You don’t even need to tag in the person or company you’re complaining about for them to find you anymore, as Twitter user Joe Lee found out to his dismay when he sent out this tweet on Saturday:
Worst thing about me mother not answering her phone, is her voicemail reminding me that she's on the absolute poverty Tesco Mobile.
— Mr Joe Lee (@MisterJoeLee) July 2, 2016
We’ve all complained about a service online before, and maybe when you’re feeling really angry you’ll tag them in just to annoy their customer service team who have to pretend to be your best mate as they try to solve your problem in 140 characters or less.
At this stage, it’s accepted that the company’s customer service team will just send out a friendly – if not passive-aggressive – message in response and you’ll all get on with your lives.
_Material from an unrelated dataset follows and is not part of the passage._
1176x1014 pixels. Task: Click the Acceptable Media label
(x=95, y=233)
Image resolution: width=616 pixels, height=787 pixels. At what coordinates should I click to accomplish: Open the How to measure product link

But it turns out that Tesco Mobile are a bitter bunch, and they weren’t going to take such a slight lying down as they absolutely rinsed poor Joe Lee in response.
@misterjoelee Nah the worst thing is your own mother blatantly ignoring your calls.
— Tesco Mobile (@tescomobile) July 3, 2016
Needless to say, it went down pretty well with the rest of Twitter.
@tescomobile @MisterJoeLee YOU'VE JUST BEEN ENDED BY TESCO MOBILE
— Jack (@JaackJH) July 3, 2016
@tescomobile @ffsOsian @MisterJoeLee This is it, the most lit tweet of the day. I might transfer to tesco mobile now…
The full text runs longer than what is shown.